# TASK INSTRUCTIONS
Below this line is a set of entries; quote exactly the lines from the line that contains "You are a computer-use agent. Screen dimensions: 965x526" to the line that contains "Click the date", both lines included.
____ GIVEN DATA
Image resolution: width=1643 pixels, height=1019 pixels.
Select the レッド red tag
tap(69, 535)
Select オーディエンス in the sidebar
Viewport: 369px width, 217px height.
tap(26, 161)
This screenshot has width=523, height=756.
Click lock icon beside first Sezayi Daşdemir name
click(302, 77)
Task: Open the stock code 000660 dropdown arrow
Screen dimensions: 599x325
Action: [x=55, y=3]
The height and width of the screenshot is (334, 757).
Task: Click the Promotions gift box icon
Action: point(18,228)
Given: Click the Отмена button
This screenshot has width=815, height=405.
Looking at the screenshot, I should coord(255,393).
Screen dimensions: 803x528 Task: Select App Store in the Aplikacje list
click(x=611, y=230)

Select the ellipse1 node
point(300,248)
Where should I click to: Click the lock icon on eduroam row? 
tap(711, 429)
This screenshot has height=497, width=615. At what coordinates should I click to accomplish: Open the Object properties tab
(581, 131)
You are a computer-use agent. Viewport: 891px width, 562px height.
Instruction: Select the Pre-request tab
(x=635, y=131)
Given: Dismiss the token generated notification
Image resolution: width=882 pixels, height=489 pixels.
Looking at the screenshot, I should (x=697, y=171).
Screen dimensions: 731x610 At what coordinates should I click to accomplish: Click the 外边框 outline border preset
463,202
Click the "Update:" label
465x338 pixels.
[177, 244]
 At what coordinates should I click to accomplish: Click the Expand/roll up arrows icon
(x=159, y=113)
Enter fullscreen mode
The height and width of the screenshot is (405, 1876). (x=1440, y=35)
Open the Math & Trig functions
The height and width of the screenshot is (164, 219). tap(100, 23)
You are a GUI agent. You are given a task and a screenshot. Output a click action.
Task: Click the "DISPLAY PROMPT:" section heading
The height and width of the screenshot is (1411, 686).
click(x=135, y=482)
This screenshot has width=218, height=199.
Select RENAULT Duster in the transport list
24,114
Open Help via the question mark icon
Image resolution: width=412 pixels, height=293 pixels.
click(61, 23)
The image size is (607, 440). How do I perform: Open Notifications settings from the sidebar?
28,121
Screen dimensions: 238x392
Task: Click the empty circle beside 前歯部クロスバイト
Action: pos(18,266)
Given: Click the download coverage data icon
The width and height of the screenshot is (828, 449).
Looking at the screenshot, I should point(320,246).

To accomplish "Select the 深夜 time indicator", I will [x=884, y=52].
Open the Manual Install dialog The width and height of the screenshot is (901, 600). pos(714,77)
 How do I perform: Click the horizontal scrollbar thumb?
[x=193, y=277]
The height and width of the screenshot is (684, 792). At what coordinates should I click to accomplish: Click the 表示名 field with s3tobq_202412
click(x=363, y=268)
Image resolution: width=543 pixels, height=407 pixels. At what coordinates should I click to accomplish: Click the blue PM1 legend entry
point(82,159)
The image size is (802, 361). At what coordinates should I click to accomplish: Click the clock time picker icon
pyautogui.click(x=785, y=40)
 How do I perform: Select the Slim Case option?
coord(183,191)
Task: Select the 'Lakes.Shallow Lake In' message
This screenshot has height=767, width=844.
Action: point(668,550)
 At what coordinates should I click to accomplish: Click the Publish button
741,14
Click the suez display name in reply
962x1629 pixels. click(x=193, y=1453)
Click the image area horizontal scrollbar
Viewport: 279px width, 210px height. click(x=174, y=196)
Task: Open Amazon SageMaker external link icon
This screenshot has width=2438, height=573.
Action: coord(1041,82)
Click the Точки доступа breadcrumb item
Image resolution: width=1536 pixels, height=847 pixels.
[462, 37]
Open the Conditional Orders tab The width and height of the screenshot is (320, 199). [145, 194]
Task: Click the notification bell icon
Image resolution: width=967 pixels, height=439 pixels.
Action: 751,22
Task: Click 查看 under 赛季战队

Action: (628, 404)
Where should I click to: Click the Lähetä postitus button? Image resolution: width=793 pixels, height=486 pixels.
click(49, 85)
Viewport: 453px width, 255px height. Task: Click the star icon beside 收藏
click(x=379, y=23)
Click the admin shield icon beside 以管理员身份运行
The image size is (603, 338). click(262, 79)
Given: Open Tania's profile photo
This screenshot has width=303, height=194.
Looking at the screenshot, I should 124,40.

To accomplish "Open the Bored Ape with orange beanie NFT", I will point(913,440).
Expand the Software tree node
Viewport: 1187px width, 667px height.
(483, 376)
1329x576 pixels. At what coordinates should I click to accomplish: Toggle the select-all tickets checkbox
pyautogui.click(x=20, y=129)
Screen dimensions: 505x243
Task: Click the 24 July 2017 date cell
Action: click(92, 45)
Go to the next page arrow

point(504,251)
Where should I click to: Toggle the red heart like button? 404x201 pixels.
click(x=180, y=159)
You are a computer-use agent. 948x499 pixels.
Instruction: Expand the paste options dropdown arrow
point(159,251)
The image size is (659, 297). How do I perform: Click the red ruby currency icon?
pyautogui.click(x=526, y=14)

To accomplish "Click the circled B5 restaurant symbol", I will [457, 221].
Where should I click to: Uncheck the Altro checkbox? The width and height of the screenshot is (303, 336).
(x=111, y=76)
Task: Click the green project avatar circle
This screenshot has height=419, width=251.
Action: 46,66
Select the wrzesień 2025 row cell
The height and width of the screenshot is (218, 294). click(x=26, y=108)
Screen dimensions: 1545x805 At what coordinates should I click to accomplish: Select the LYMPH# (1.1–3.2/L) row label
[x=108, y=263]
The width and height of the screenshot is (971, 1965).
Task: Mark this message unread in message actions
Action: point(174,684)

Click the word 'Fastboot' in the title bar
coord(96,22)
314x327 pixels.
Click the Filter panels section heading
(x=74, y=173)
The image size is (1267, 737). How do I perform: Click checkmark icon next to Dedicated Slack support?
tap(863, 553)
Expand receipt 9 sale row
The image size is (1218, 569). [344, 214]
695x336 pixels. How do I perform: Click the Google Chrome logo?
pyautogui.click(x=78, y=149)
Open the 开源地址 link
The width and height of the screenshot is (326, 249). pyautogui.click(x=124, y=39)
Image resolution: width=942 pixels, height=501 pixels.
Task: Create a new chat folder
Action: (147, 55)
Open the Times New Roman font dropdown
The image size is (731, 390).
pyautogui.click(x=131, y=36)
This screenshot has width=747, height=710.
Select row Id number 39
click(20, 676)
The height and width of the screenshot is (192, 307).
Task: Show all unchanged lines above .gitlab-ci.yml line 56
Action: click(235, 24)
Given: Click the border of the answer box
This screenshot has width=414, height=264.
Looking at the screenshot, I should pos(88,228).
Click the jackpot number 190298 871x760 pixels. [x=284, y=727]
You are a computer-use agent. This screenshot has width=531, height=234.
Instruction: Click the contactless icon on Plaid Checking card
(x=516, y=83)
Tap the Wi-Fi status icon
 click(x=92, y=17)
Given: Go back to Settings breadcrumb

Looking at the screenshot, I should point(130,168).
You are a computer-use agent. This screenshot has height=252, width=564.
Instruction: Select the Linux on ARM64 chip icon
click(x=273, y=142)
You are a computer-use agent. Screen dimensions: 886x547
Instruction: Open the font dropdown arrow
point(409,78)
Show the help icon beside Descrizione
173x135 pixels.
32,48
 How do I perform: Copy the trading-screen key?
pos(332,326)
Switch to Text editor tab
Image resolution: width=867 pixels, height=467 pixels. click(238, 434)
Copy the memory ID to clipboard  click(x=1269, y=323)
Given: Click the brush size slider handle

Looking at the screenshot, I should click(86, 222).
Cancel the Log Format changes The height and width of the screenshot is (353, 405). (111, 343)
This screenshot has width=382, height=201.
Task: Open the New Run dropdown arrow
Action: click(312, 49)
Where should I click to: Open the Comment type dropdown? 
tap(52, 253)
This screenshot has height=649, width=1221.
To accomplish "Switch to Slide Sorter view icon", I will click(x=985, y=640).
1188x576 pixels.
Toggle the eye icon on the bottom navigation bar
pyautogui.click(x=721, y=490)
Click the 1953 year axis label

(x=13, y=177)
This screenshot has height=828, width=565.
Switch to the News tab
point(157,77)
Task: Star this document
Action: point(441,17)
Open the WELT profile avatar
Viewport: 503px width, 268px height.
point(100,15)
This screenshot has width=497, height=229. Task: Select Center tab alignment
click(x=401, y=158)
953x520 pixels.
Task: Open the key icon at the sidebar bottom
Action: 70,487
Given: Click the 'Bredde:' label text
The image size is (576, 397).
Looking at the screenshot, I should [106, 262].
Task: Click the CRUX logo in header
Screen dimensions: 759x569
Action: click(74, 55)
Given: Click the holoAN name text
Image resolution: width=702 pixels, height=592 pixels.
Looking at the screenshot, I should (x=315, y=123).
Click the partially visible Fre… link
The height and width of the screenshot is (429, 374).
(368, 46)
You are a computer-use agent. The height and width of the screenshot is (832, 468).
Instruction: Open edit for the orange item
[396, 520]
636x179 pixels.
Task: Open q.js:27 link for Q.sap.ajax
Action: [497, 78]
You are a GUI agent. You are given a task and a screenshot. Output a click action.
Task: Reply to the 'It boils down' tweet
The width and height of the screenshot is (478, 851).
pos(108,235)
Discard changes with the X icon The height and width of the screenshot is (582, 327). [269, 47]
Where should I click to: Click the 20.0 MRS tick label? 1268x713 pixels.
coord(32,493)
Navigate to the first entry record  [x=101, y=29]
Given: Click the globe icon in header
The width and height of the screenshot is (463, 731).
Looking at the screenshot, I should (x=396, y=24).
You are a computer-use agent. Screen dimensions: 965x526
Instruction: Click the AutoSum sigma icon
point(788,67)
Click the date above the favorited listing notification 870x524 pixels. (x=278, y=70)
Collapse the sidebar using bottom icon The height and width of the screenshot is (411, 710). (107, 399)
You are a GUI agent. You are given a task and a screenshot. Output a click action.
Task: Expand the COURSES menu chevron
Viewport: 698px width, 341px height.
________
# ANSWER BOX
You are a computer-use agent. Screen dimensions: 965x526
Instruction: Click the AutoSum sigma icon
point(788,67)
Click the date above the favorited listing notification 870x524 pixels. (x=278, y=70)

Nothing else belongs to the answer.